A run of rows
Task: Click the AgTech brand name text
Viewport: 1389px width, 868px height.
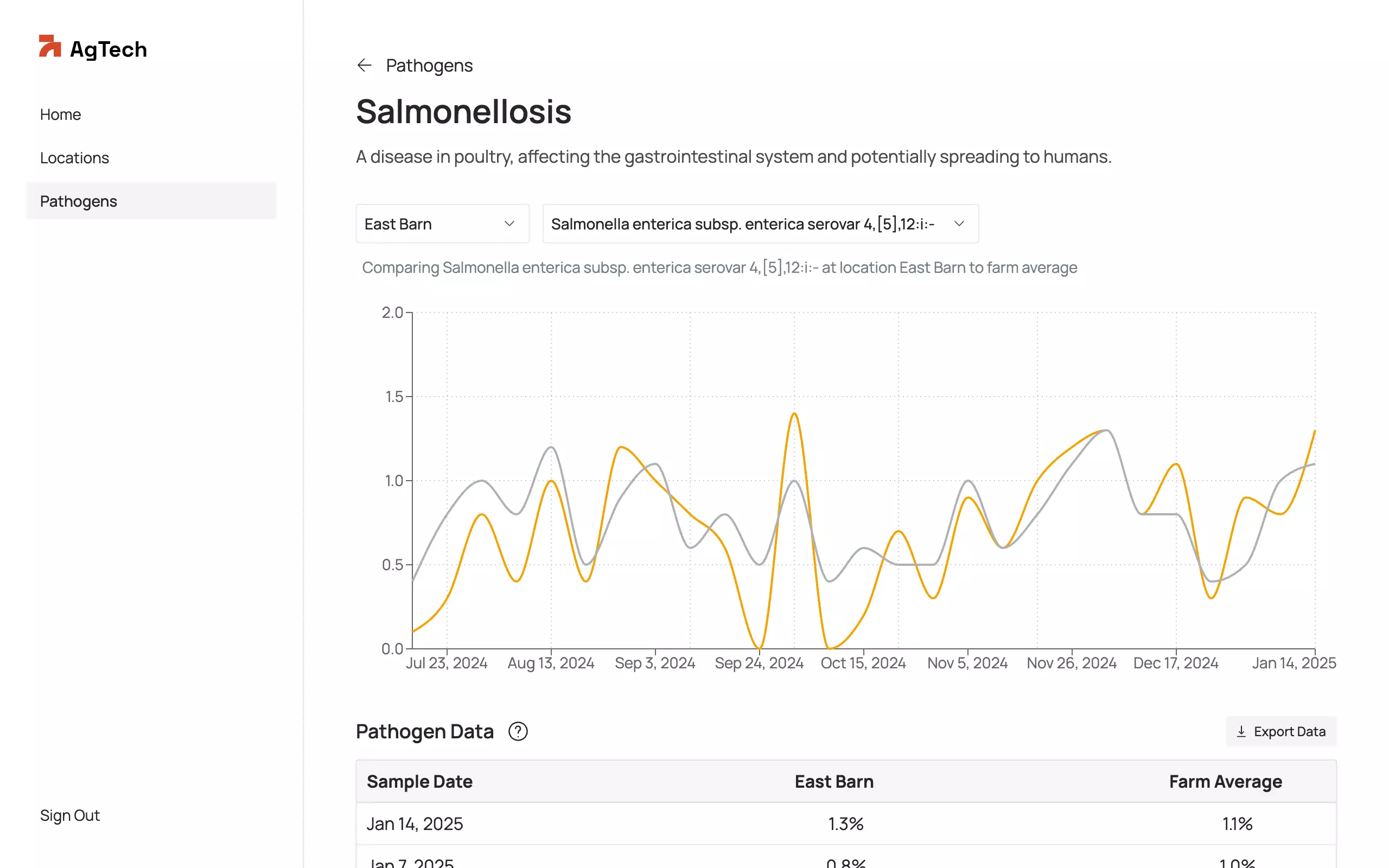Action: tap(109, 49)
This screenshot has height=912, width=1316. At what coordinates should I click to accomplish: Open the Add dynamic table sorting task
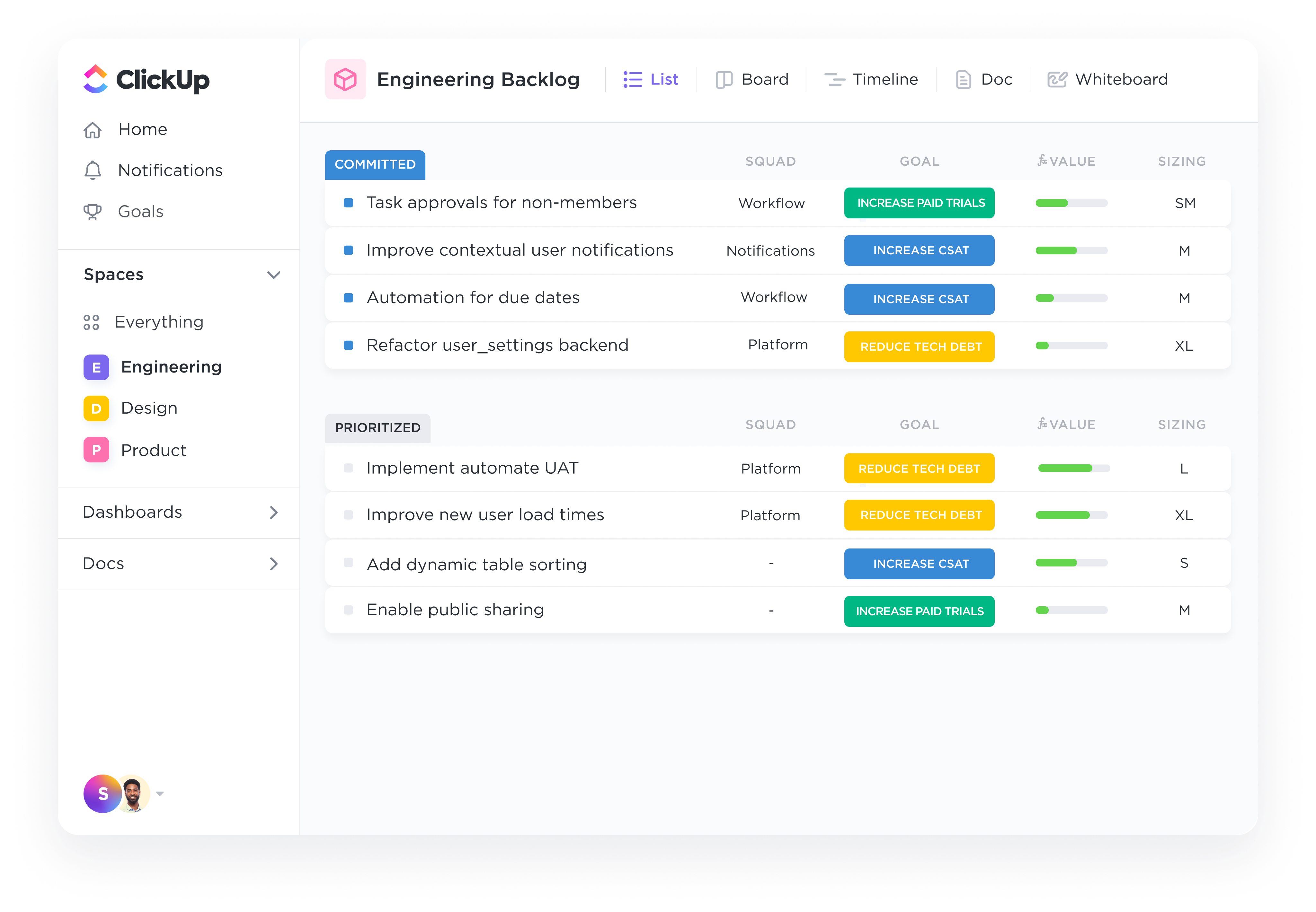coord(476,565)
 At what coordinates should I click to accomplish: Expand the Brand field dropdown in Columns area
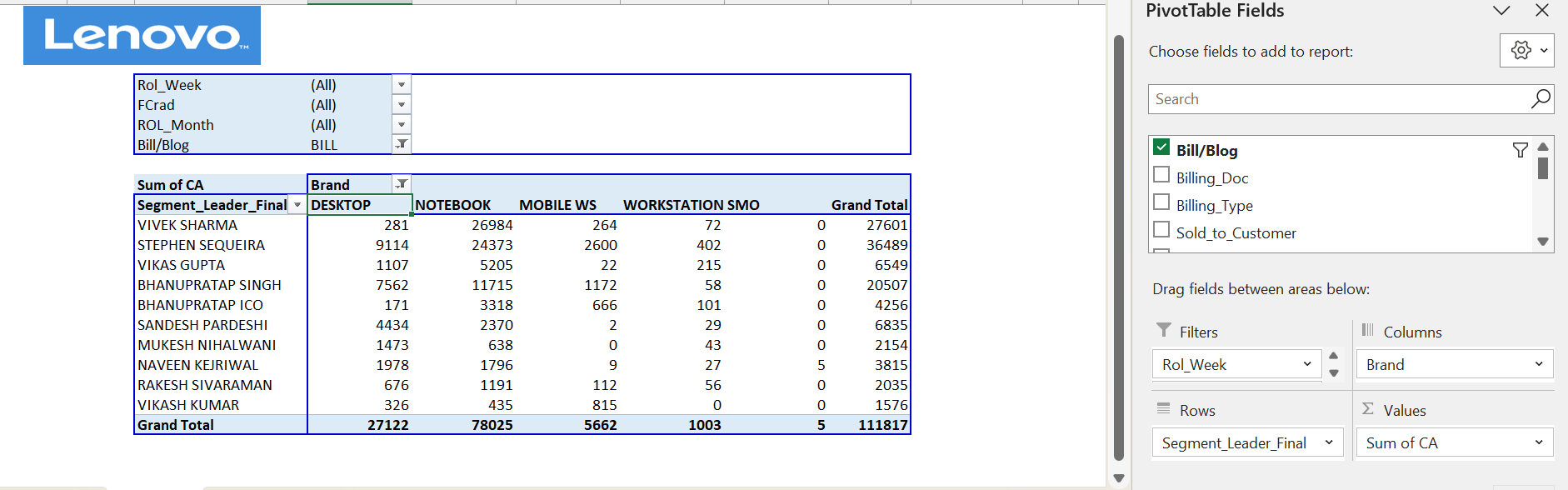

EXERCISE DESCRIPTION ▸ Convert the rows from the line that contains "This screenshot has" through the end of the rows into a Markdown table with the columns No. and Line. Skip blank lines and leave the pictures out.

RESPONSE ▸
| No. | Line |
|---|---|
| 1 | This screenshot has height=912, width=1316. At what coordinates should I click to accomplish: Open the Add dynamic table sorting task |
| 2 | coord(476,565) |
| 3 |  At what coordinates should I click to accomplish: Expand the Brand field dropdown in Columns area |